─── SOURCE RECORDS
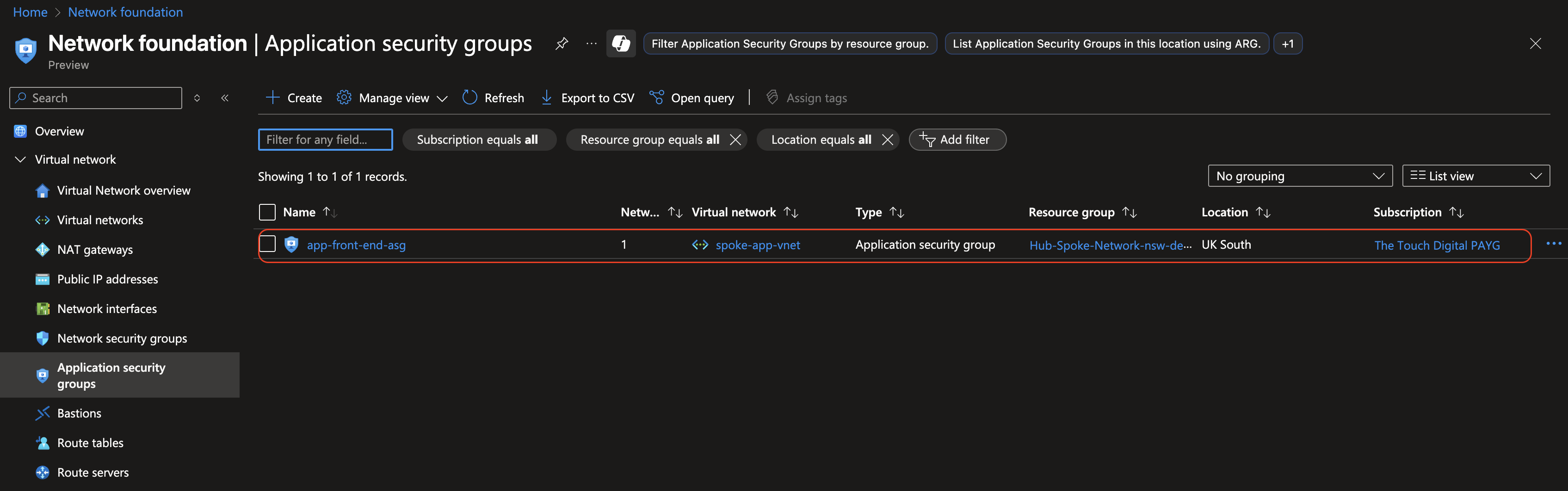
Task: Open the Bastions section
Action: (79, 413)
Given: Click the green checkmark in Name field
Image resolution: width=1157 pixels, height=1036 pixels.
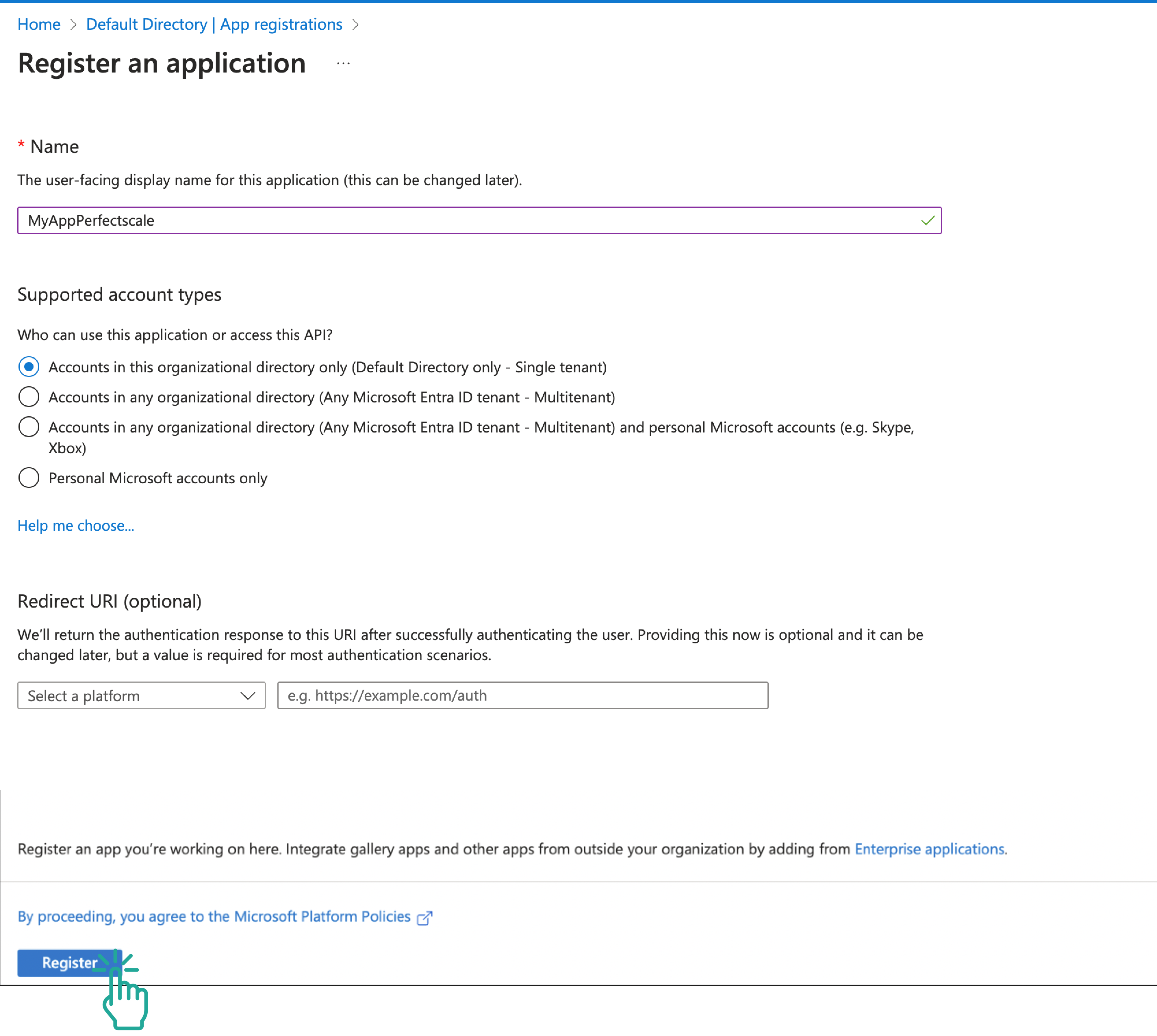Looking at the screenshot, I should click(x=928, y=220).
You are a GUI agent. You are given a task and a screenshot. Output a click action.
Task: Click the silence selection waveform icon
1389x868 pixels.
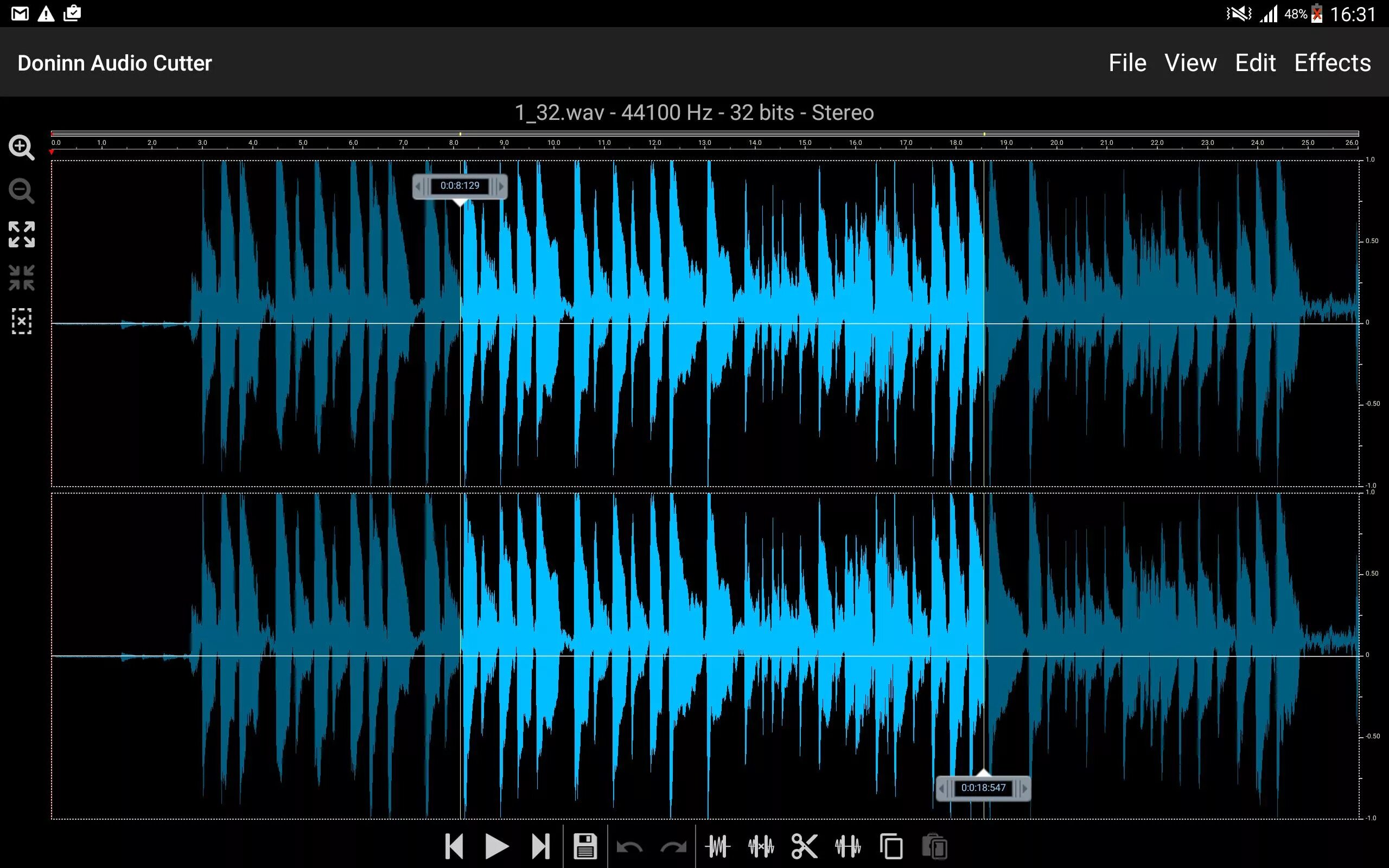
──────
> _TASK BRIEF_: The line containing "You are a GUI" and every line after it, through the end of the data, are to be output exactly. Omit the pictures.

> _TASK ANSWER_:
You are a GUI agent. You are given a task and a screenshot. Output a click action.
Task: Click the silence selection waveform icon
1389x868 pixels.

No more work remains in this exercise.